§ **SOURCE PASSAGE**:
Researchers from Brigham and Women’s Hospital and Harvard Medical School have found that there seems to be a relationship between increased coffee intake (meaning the more, the better) and decreased risk of basal cell carcinoma — the most common skin cancer.
“Our results add basal cell carcinoma to a list of conditions for which risk is decreased with increasing coffee consumption,” study researcher Jiali Han, Ph.D., an associate professor at Brigham and Women’s Hospital, Harvard Medical School in Boston and Harvard School of Public Health, said in a statement. “This list includes conditions with serious negative health consequences such as Type 2 diabetes and Parkinson’s disease.”
Researchers not only found a link between increased coffee consumption and decreased skin cancer risk — for example, women who drank three or more cups of coffee a day had a lower risk of skin cancer than people who drank less than a cup of coffee a month — but also a link between overall increased caffeine consumption (like from coffee, soda, chocolate and tea) and decreased skin cancer risk. Meanwhile, there was no link between decaffeinated coffee consumption and risk of the skin cancer.

§ **WHAT TO DO**:
- A) In the coffee and skin cancer article, which type of skin cancer is described as the most common?
- B) Carry the coffee and skin cancer article forward from its final sentence.

§ **EXTRACTED INFORMATION**:
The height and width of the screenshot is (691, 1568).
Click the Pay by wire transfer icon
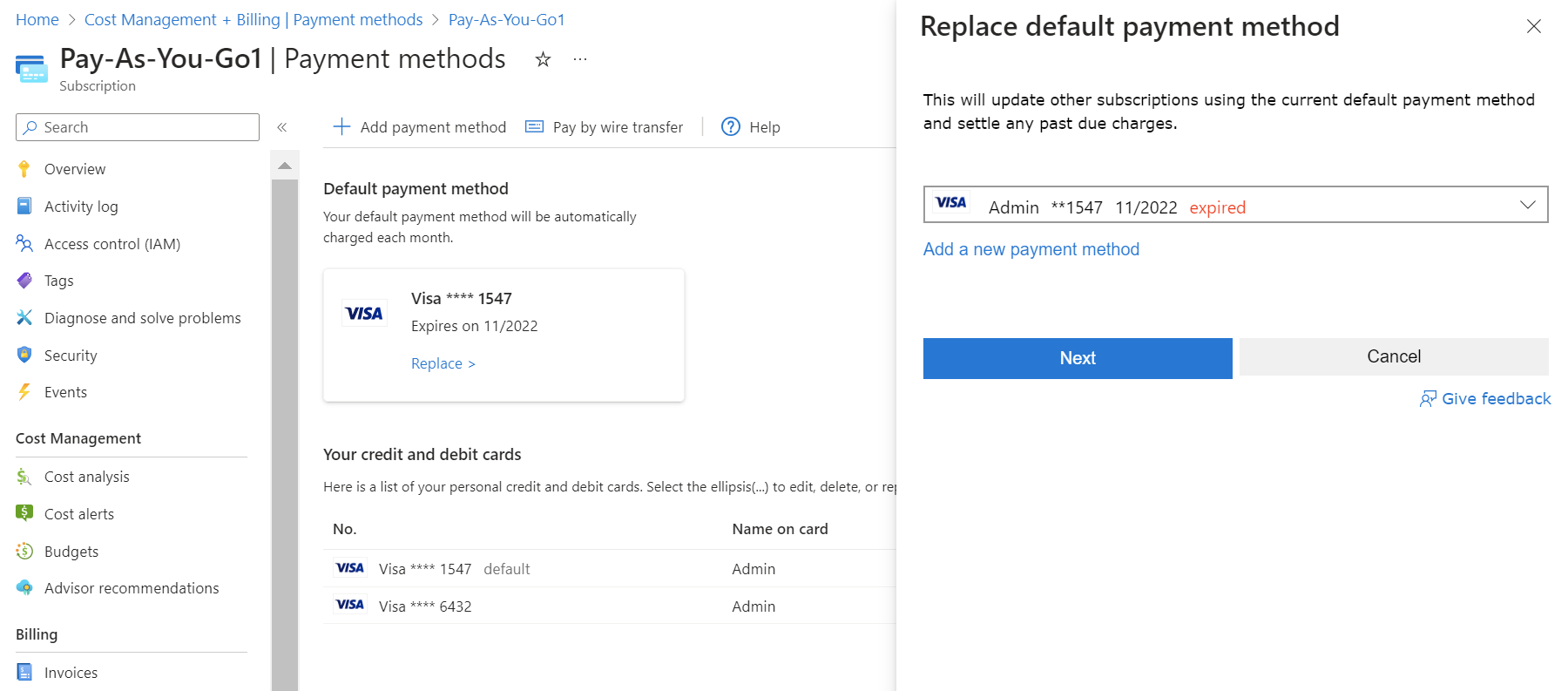coord(534,127)
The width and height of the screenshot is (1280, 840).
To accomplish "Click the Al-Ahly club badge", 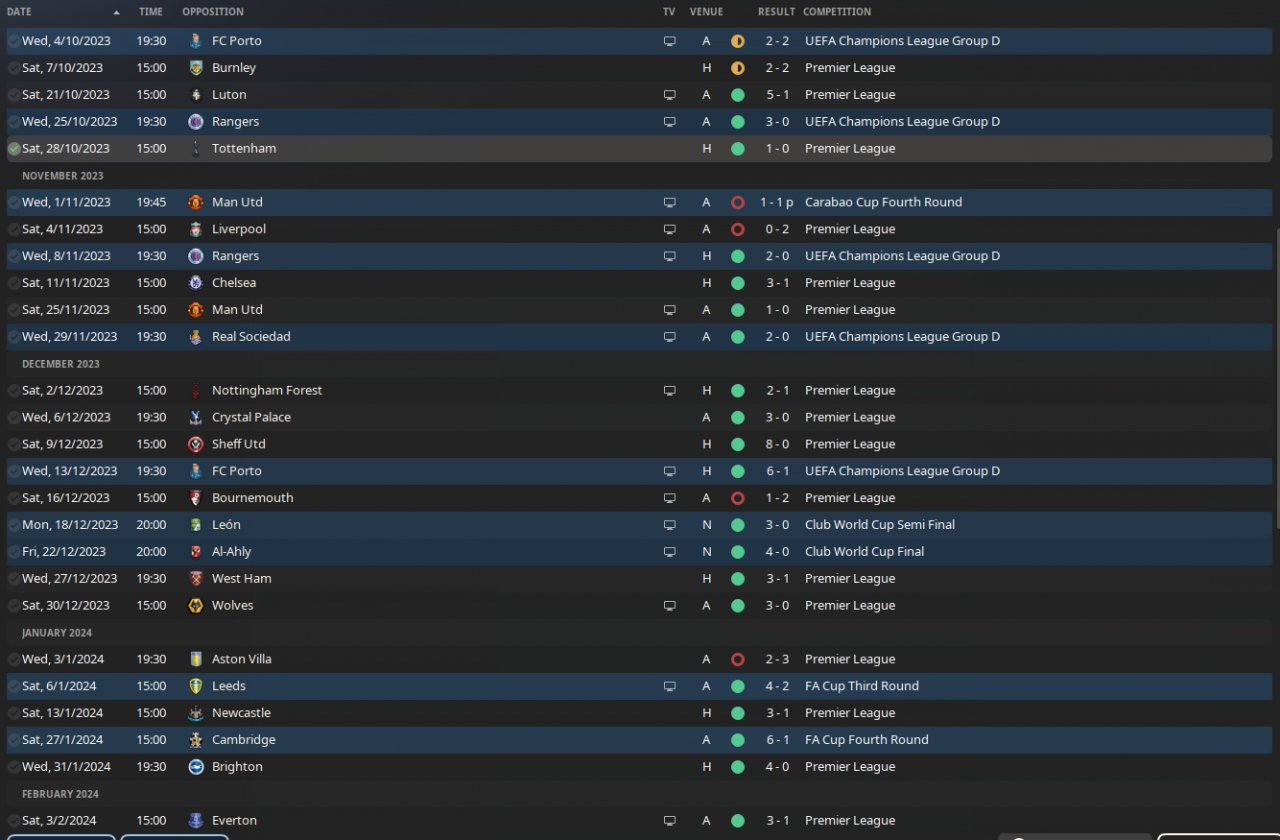I will tap(196, 552).
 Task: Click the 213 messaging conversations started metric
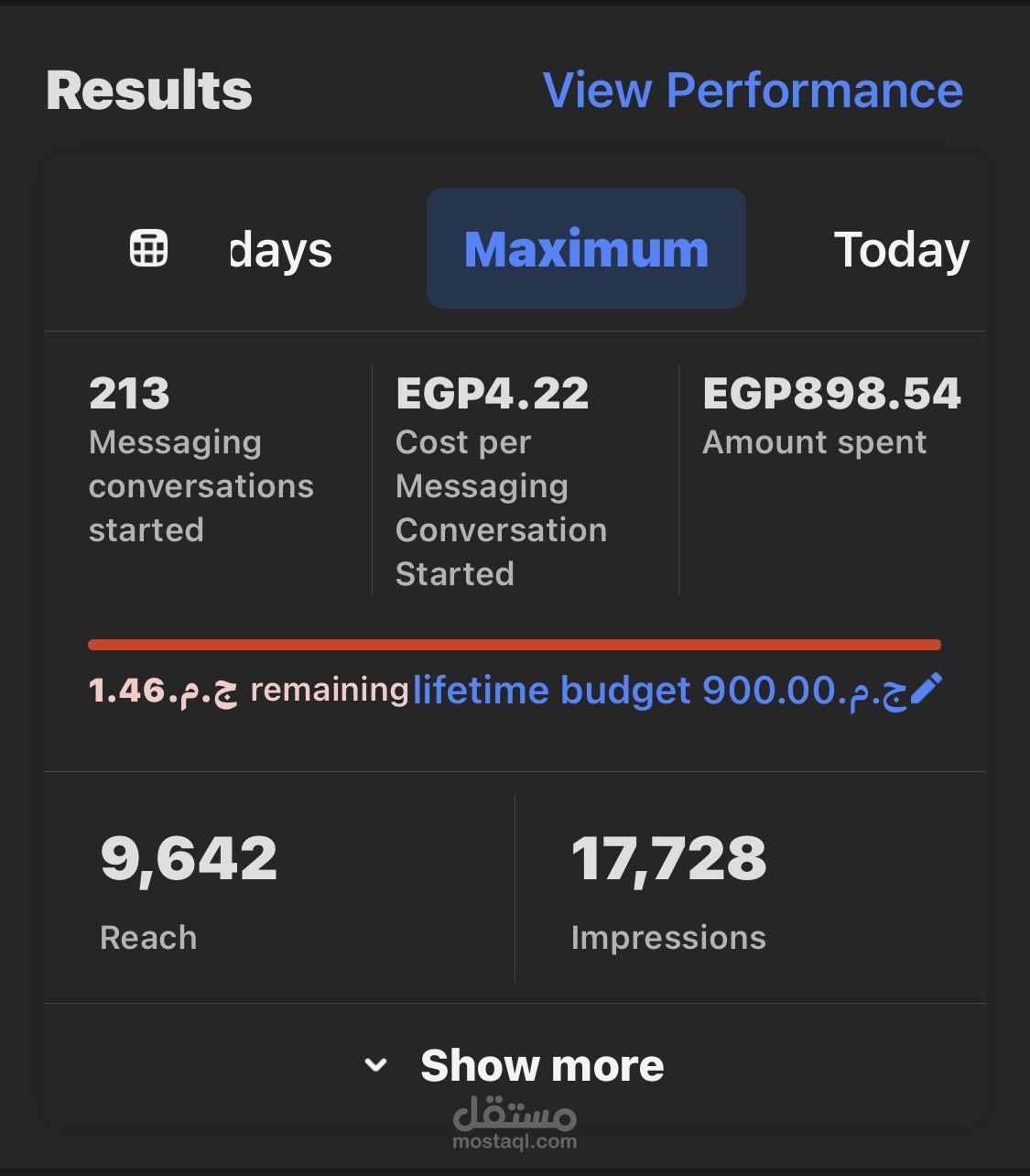coord(129,394)
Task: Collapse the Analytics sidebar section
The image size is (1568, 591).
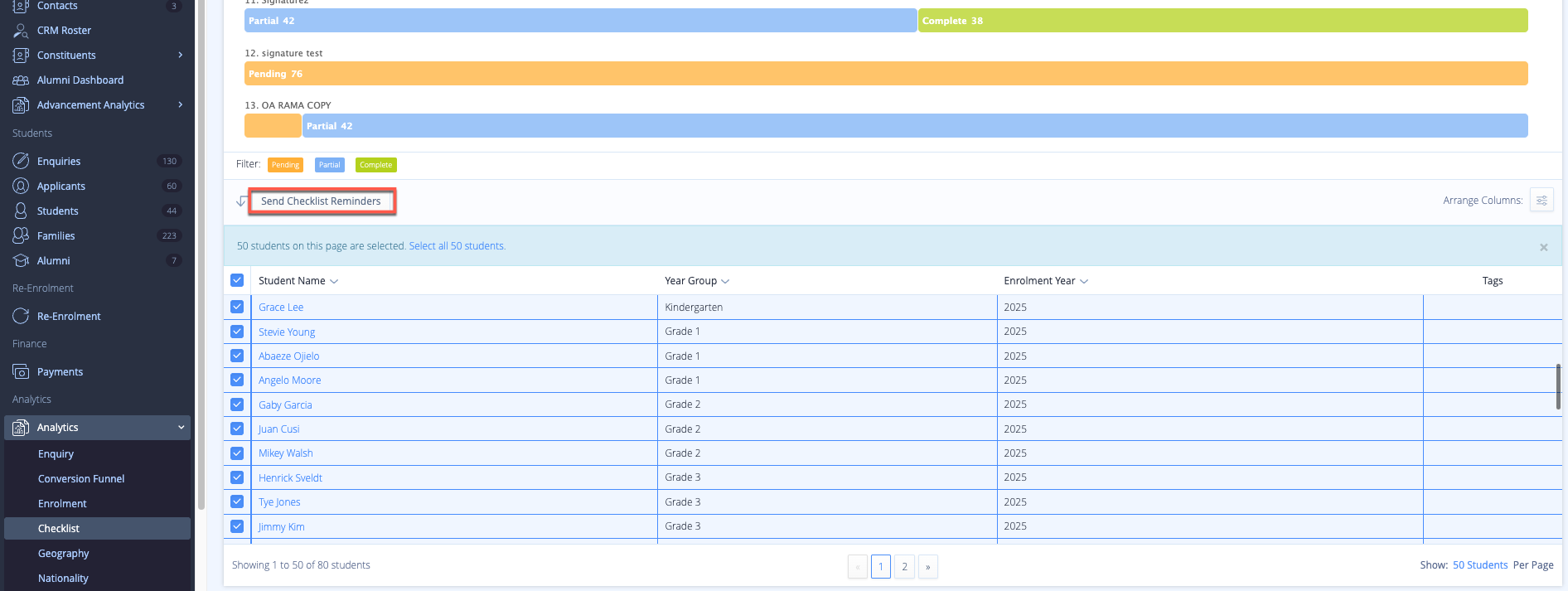Action: [x=181, y=428]
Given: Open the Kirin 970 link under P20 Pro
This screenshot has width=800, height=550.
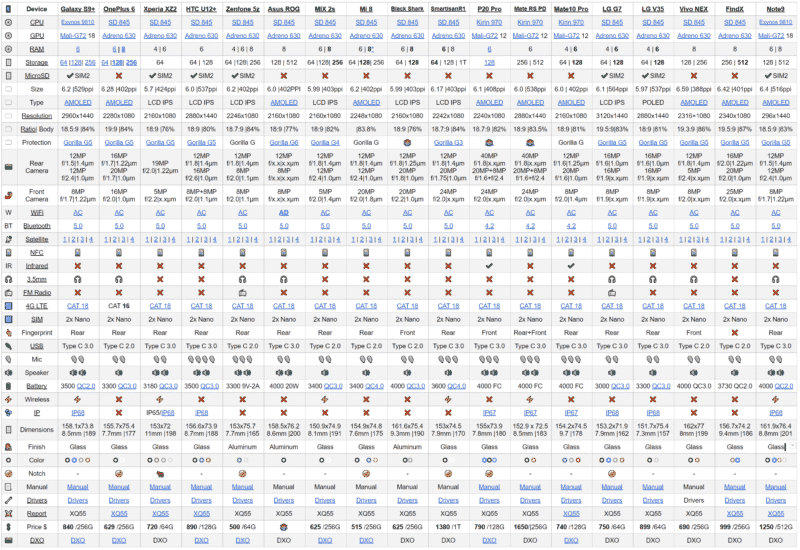Looking at the screenshot, I should pos(488,21).
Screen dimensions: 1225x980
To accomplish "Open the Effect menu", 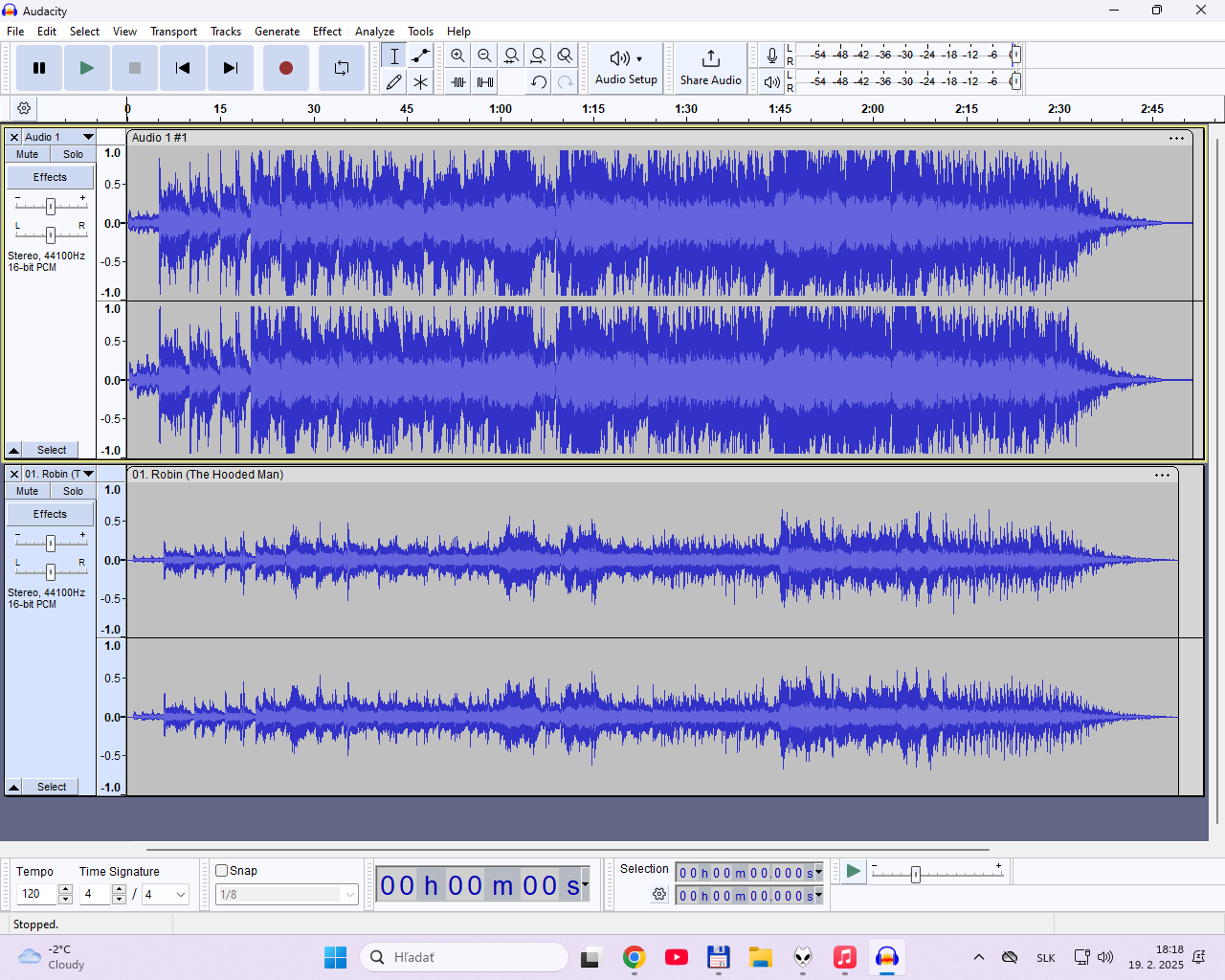I will click(x=327, y=32).
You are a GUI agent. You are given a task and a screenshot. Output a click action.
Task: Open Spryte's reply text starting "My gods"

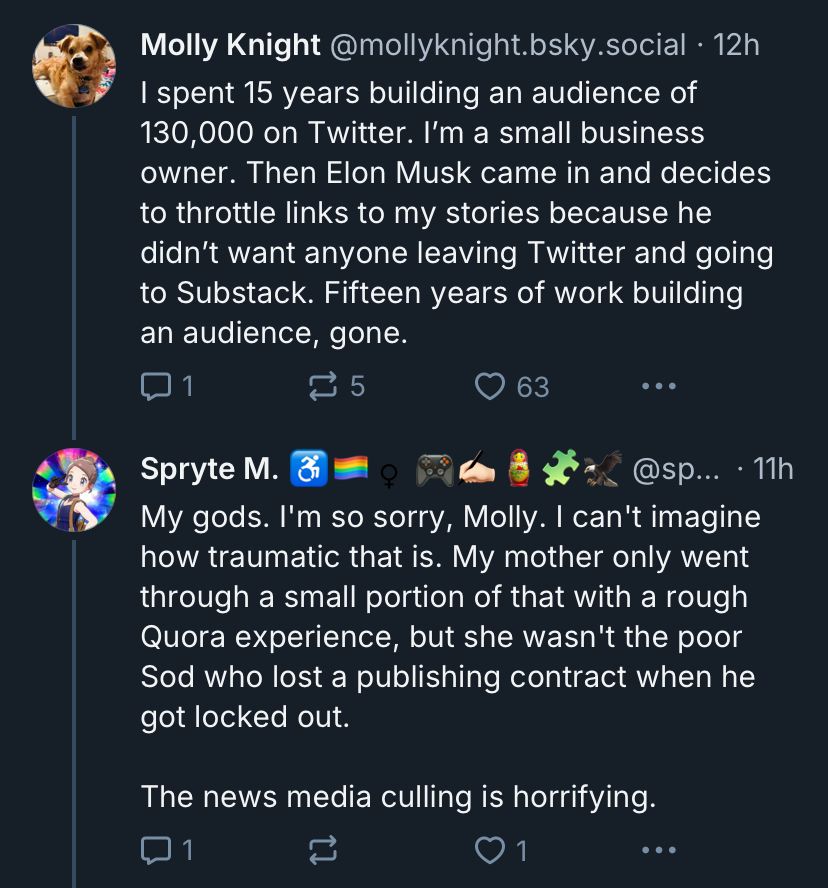450,617
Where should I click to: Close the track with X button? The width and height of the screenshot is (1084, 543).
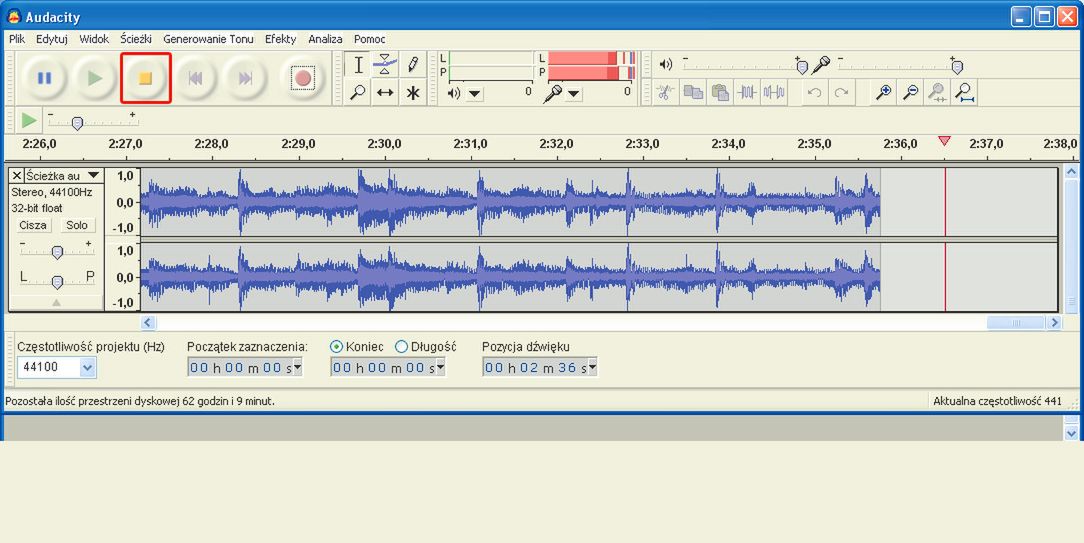16,176
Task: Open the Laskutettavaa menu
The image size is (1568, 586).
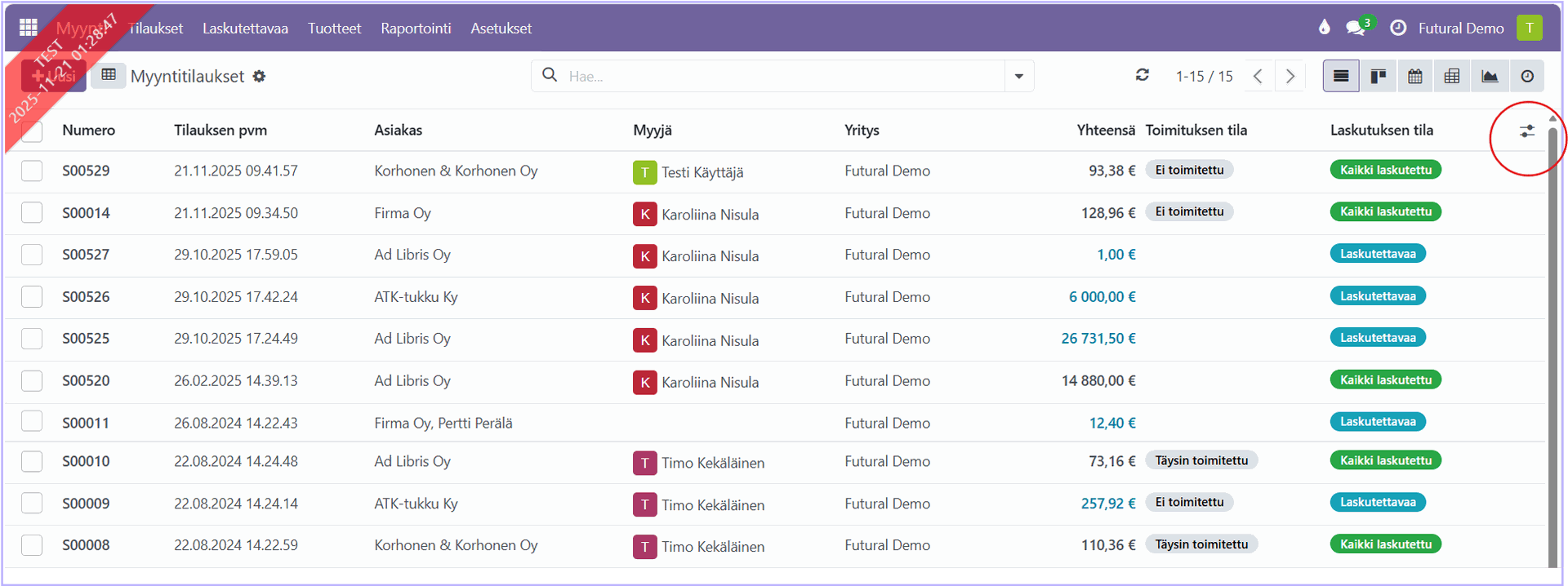Action: click(245, 28)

§ **TASK-BY-TASK RESULTS**:
- A) Basal cell carcinoma.

- B)
In addition, there was no link was identified between increased coffee or caffeine consumption and squamous cell carcinoma or melanoma, which are two other kinds of skin cancer.
“These results really suggest that it is the caffeine in coffee that is responsible for the decreased risk of basal cell carcinoma associated with increasing coffee consumption,” Han said in the statement. “This would be consistent with published mouse data, which indicate caffeine can block skin tumor formation. However, more studies in different population cohorts and additional mechanistic studies will be needed before we can say this definitively.”